Sometimes we'll draw only a portion of a tree, with the top node of this portion having an implied parent (or no parent at all if it's the root). Subtrees are indicated using the same notation as external nodes, by drawing links leading nowhere and having numbers for labels. In fact, you can consider an external node to be an empty subtree.

There are two basic ways used to keep trees balanced:

2. Allow nodes to have more than two children.

Certain types of tree-restructurings, known as *rotations*, can aid in balancing trees. Figure 11.4 illustrates the two types of *single rotations*.

The following sample code for single rotations uses generic *Bnodeb* pointers (as defined in Chapter 10), and assumes that all relevant pointers aren't null:

Bnodeb *RotateRight(Bnodeb *p, Bnodeb *t)

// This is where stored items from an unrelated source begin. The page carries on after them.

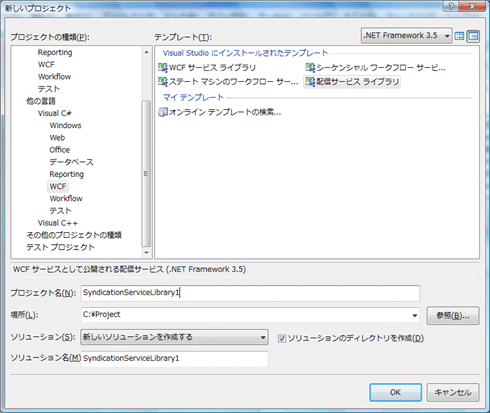Viewport: 490px width, 413px height.
Task: Click the キャンセル button
Action: 453,392
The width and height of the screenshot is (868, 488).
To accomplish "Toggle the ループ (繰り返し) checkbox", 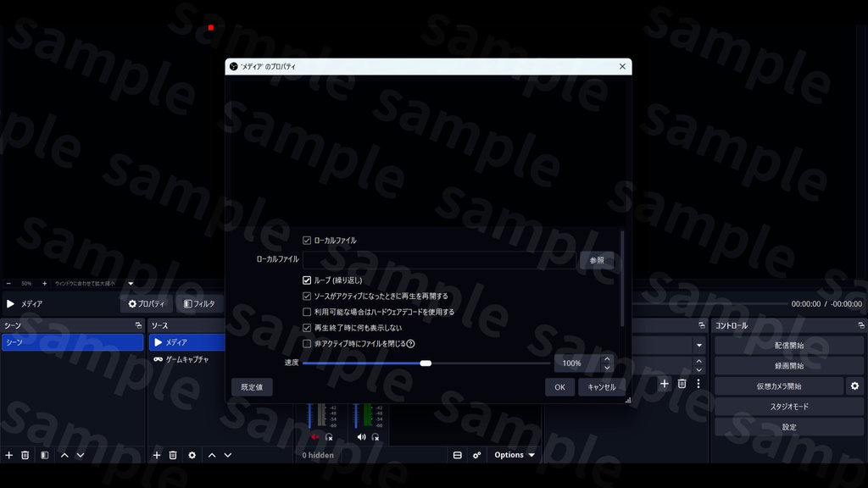I will 307,280.
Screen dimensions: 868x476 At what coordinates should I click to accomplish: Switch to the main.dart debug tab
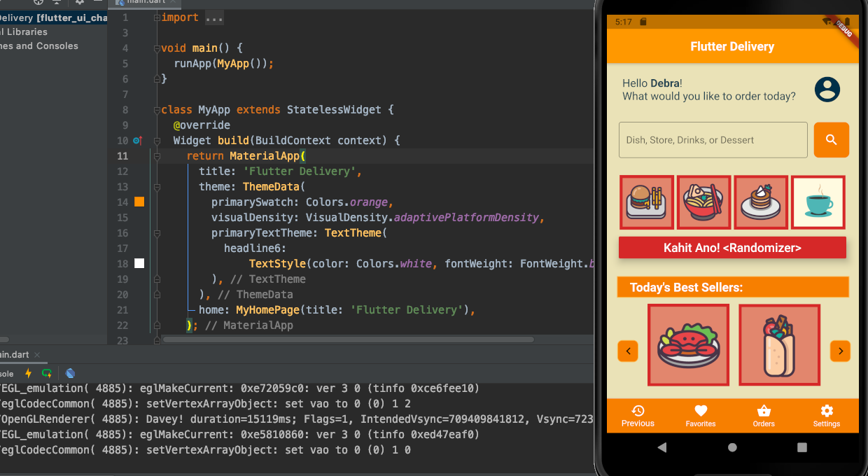14,355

// Rotate right around p, assuming t is p's left child

// Returns t, which will be the new child of p's parent

{

p->left = t->right;

t->right = p;

return t;

}

Bnodeb *RotateLeft(Bnodeb *p, Bnodeb *t)

// Symmetrical case

{

p->right = t->left;

t->left = p;

return t;

}

Another type of rotation is known as a *double rotation*. Figure 11.5 shows the two symmetrical cases. Here's the sample code:

Bnodeb *RotateLeftRight(Bnodeb *g, Bnodeb *p, Bnodeb *t)

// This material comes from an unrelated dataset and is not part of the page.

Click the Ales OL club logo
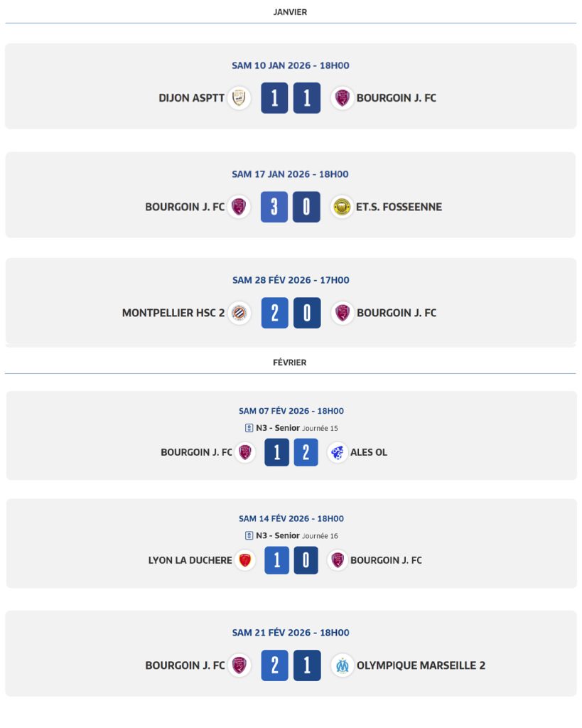 (x=338, y=452)
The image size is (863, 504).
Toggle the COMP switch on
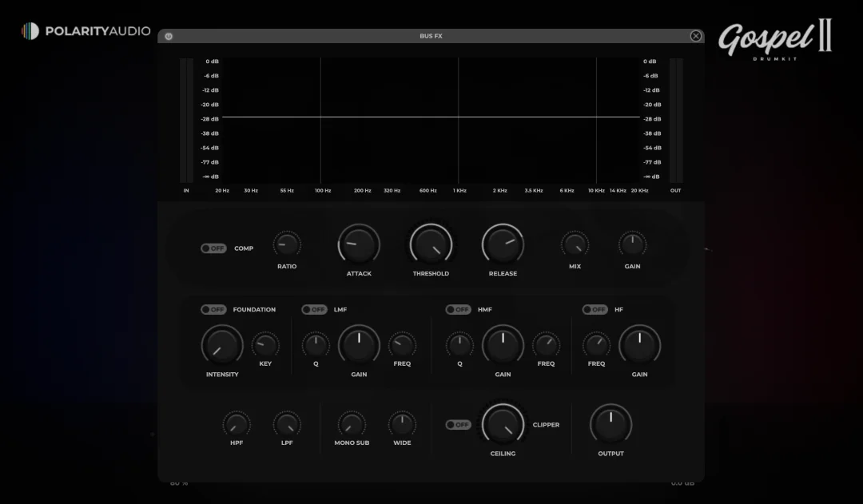(213, 248)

// Rotate first around p, then around g. Assumes p is left

// child of g, and t is the right child of p. Returns new

// child of g's parent.

{

p->right = t->left;

t->left = p;

g->left = t->right;

t->right = g;

return t;

}

Bnodeb *RotateRightLeft(Bnodeb *g, Bnodeb *p, Bnodeb *t)

// Symmetrical case

{

p->left = t->right;

t->right = p;

g->right = t->left;

t->left = g;

return t;

}

Rotations don't guarantee a balanced tree, however. For example, Figure 11.6 shows a right rotation that makes a tree more unbalanced. The trick lies in determining when to do rotations and what kind of rotations to do. The red-black trees discussed later have certain rules used to determine when and how to rotate.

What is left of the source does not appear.